The governor of Texas is Greg Abbott, a Republican like Sens. John Cornyn and Ted Cruz.

 

In yesterday’s Times, Texan Richard Parker asked why Abbott said, essentially, nothing meaningful about Saturday’s massacre in Midland and Odessa (https://www.nytimes.com/2019/09/01/opinion/odessa-texas-shooting.html?smid=nytcore-ios-share).

 

Parker wrote: “We Texans love to swagger, brag and boast that we are the biggest, most, and first. In the uniquely American horror story of mass shootings, we [Texans] are closing in on all three.

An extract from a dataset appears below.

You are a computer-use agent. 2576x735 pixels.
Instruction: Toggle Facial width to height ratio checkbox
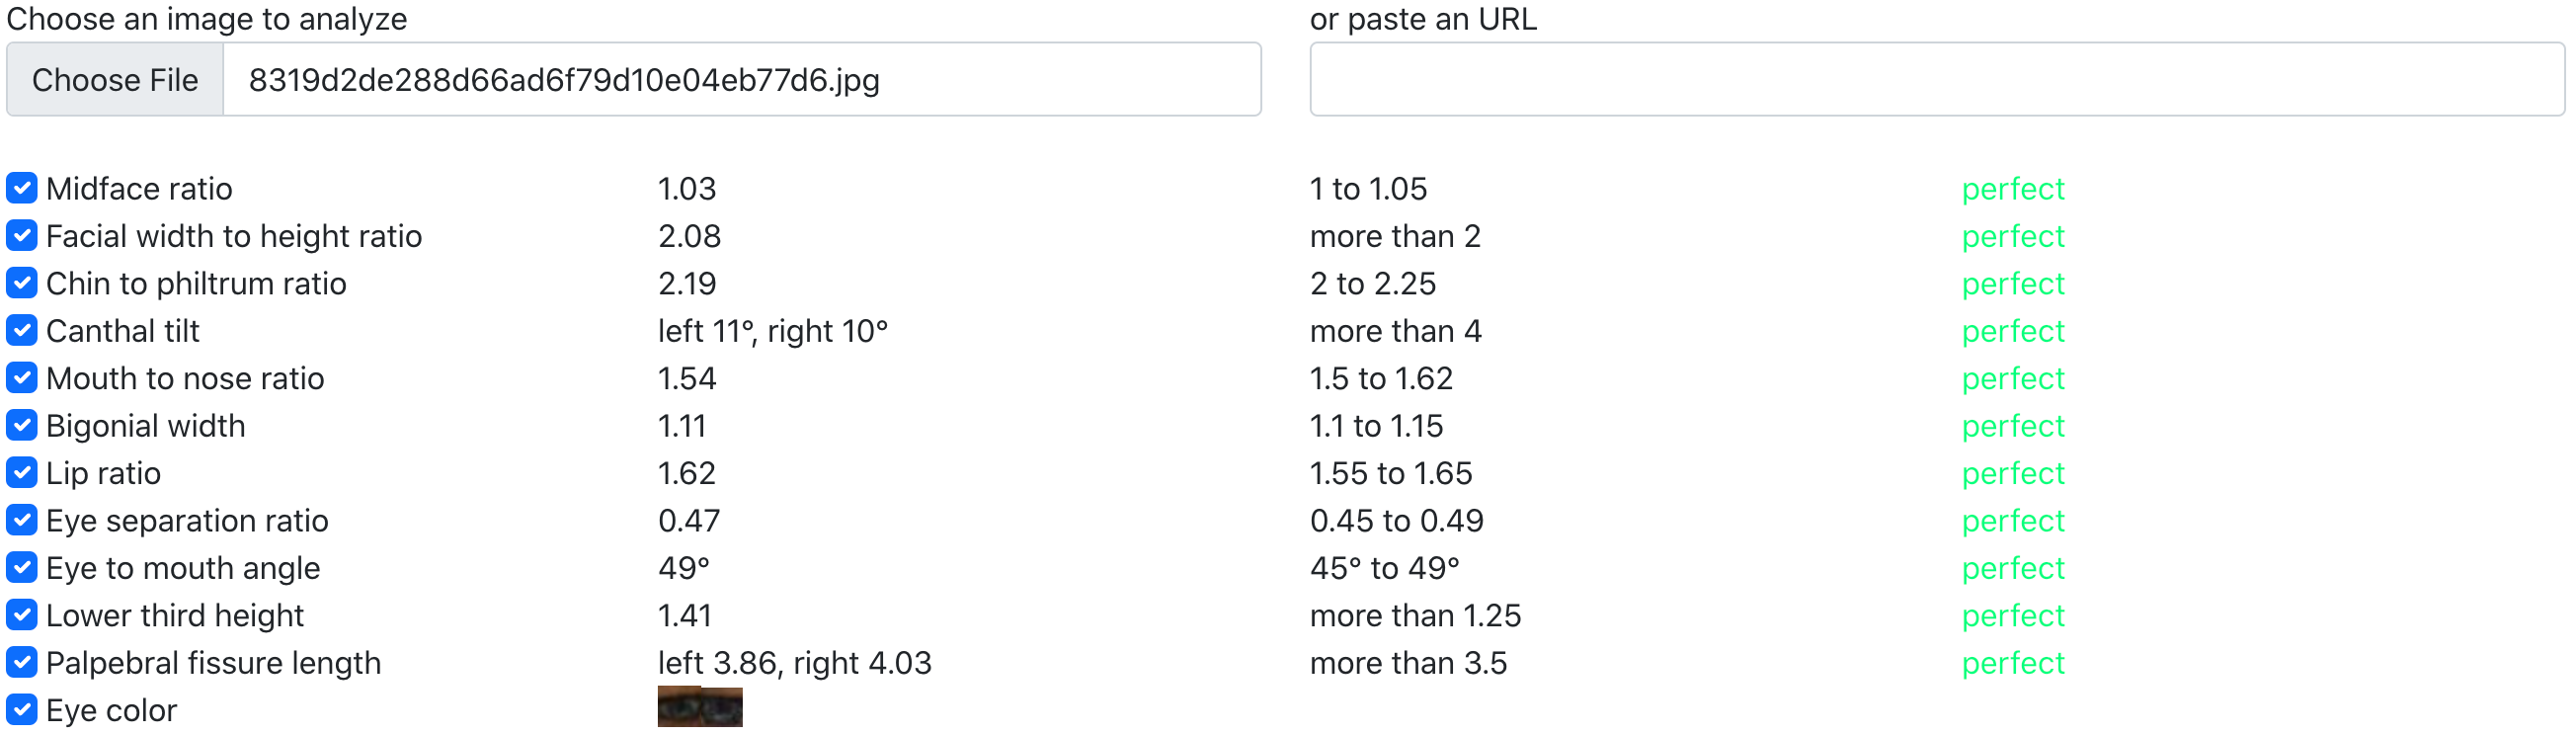[x=22, y=236]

With Saturday’s mass murder in ….Odessa, Texas has now had more casualties from major mass shootings than any state except Nevada.”

 

Parker continued: “After El Paso, it was discovered that the governor had made a fund-raising appeal the day before that shooting [italics in original], referencing immigrants: 'If we’re going to DEFEND Texas, we’ll need to take matters into our own hands.’ Mr. Abbott’s language, like President Trump’s, eerily reflected the [El Paso] killer’s racist online screed.”

 

Parker concluded: “He [Abbott] has never had the guts to do more than mouth a few platitudes while paying obeisance to the gun lobby and the state’s admittedly historic gun culture. In 2015, he even tweeted: 'I'm EMBARRASSED: Texas #2 in nation for new gun purchases, behind. CALIFORNIA. Let’s pick up the pace Texas. @NRA.’ “

 

So we here at AP asked associate solitary reporter Phyllis Meadows, a lifetime resident of West Texas, what she expects of the Texas legislature, which won’t meet again until January 2021.

 

“No matter which Democrat defeats Trump,” Meadows said, “Texas will always be Republican. So don’t expect anything to change in Texas on guns.”

 

The all-powerful governor of Texas makes $150,000 a year. 

 

After associate solitary reporter Susanna Sherman heard her friend Meadows give that terse explanation, Sherman rushed in with the breaking news that the NRA’s top gunslinger, Wayne LaPierre, has resigned amid the recent intense controversy over the NRA’s infighting and dwindling finances.

 

Sherman, very excited, continued by telling ASR Meadows that Abbott has just resigned as governor of Texas to replace LaPierre.

 

Wayne LaPierre has been paid at least one million dollars a year during his time at the NRA, and his net worth is ten million dollars (http://money.com/money/5178193/wayne-lapierre-net-worth-nra-money-salary/), so when Abbott starts working at the NRA as LaPIerre’s replacement, he’ll be much more powerful than LaPierre; he’ll be making a lot more money than he did as governor of Texas; and he’ll have easy access to Donald Trump, who desperately needs to pull in all 38 of Texas’ Electoral College votes next year, if he wants to keep strutting into his Oval Office in January 2021, and beyond.

 

Back to Texan Richard Parker’s op-ed in the Times of September 1: “Even as the Trump administration has turned Texas into a battleground of controversy, [when it comes to curbing gun violence] Mr. Abbott has made less noise than a frog in a drought” (emphasis added).

 

As of press time here at AP, LaPierre has been hired as the head honcho of Rocky Mountain Gun Owners, based in Denver. LaPierre will replace RMGO’s Dudley Brown. RMGO is even more extreme in promoting the Second Amendment than the NRA, and as we have said in this apocryphal newspaper many times, Donald Trump wants to replace the First Amendment with the Second Amendment.

 

We fully expect that Dudley Brown will run for the Colorado State Senate now that he’s lost his job at RMGO.

 

Finally, associate solitary reporter Melissa Smith, who covers Congress for us, has just told us that Sen. Rand Paul (Tea Party-Kentucky) has filed a bill which would abolish the National Hurricane Center. Mr. Paul had just been watching CNN, which now says that Dorian is stalled over the Bahamas (https://www.cnn.com/us/live-news/hurricane-dorian-september-2019/index.html).

 

“That piddly little Dorian, he’s just sittin' quietly over the Bahamas, and he will never dare even to approach the coasts of Florida, Georgia, South Carolina, North Carolina, or Virginia, because Mr. Trump’s gonna shoot it down with lots of nukes."

 

“I am an ophthalmologist,” Sen. Paul continued, “and my vision is very clear, much clearer than those dolts at the National Hurricane Center whose salaries are plunging our nation into irretrievable debt.”